In the data below, find the line containing "Instruction: Click NVIDIA's", then set down that line and every later line up to and including the line containing "Given: Select the Depth chart view", exactly.
───
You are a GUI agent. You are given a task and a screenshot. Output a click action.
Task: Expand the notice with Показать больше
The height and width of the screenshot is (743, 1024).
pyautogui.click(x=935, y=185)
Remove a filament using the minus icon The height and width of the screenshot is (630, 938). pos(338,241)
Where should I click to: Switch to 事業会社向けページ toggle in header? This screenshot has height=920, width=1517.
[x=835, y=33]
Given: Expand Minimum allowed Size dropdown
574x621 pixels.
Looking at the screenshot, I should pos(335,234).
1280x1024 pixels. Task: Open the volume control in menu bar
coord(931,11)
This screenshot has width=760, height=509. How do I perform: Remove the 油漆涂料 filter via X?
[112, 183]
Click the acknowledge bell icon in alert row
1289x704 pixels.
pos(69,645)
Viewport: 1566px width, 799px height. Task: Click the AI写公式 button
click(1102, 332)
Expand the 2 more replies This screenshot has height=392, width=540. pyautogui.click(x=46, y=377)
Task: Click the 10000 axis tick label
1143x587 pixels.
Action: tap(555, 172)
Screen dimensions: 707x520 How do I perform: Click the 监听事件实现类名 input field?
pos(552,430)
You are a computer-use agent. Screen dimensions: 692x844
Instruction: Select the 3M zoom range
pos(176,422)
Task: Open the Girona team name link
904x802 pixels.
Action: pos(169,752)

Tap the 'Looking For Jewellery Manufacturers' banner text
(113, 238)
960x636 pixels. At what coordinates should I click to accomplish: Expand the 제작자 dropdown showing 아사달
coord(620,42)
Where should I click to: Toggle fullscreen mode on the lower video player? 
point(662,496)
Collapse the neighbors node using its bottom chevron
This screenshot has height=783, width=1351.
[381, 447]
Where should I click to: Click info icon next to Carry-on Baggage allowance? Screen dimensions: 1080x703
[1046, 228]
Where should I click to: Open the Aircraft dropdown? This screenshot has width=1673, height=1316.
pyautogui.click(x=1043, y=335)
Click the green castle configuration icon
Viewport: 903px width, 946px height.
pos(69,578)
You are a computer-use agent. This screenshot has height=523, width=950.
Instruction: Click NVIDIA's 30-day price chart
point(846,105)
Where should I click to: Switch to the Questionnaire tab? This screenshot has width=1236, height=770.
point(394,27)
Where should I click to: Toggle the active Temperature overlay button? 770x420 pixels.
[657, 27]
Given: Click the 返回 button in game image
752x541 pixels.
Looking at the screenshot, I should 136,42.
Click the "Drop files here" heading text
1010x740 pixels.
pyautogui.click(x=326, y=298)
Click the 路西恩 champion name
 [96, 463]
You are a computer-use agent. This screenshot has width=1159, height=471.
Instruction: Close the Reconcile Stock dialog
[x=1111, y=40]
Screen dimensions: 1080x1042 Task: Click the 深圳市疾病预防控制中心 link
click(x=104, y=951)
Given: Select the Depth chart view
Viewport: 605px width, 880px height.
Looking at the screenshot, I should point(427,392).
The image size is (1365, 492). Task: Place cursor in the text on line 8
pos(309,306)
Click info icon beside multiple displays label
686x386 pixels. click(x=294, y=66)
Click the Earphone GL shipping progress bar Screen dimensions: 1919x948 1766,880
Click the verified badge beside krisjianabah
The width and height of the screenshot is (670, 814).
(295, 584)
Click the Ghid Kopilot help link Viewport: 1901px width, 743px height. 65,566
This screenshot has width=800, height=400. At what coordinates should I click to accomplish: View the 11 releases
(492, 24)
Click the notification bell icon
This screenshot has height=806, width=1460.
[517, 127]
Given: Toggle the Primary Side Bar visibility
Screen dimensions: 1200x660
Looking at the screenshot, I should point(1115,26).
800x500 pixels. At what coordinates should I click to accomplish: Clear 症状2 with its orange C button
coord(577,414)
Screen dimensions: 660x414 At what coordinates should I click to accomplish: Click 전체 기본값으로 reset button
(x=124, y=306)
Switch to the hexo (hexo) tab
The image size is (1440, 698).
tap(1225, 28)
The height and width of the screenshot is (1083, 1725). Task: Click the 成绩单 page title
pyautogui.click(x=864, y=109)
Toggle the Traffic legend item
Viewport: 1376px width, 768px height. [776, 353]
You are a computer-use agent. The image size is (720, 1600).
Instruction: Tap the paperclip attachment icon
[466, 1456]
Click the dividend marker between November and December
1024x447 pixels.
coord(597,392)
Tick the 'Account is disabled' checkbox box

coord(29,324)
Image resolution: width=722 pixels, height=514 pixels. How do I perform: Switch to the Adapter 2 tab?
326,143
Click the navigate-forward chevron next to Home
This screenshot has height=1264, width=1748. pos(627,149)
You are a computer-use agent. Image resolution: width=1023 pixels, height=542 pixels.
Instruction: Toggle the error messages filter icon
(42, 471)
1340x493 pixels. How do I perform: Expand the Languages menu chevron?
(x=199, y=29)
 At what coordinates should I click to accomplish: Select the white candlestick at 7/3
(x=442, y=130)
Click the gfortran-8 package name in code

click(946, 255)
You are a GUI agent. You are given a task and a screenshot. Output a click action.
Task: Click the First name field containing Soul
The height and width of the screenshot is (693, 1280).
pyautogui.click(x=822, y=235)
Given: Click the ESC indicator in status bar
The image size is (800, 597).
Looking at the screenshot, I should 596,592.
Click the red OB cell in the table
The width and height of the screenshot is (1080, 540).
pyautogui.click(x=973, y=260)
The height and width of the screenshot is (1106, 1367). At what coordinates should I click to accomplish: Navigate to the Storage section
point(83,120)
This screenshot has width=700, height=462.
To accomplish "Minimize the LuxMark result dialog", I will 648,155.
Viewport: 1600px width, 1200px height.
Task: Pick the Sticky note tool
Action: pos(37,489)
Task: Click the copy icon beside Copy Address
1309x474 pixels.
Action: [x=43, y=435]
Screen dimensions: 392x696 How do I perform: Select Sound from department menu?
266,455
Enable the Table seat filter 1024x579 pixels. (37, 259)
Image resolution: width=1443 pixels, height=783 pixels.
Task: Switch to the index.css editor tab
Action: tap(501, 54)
───
RESPONSE TO THIS EXERCISE:
Instruction: Click NVIDIA's 30-day price chart
point(846,105)
Where should I click to: Switch to the Questionnaire tab? This screenshot has width=1236, height=770.
point(394,27)
Where should I click to: Toggle the active Temperature overlay button? 770x420 pixels.
[657, 27]
Given: Click the 返回 button in game image
752x541 pixels.
Looking at the screenshot, I should 136,42.
Click the "Drop files here" heading text
1010x740 pixels.
pyautogui.click(x=326, y=298)
Click the 路西恩 champion name
 [96, 463]
You are a computer-use agent. This screenshot has width=1159, height=471.
Instruction: Close the Reconcile Stock dialog
[x=1111, y=40]
Screen dimensions: 1080x1042 Task: Click the 深圳市疾病预防控制中心 link
click(x=104, y=951)
Given: Select the Depth chart view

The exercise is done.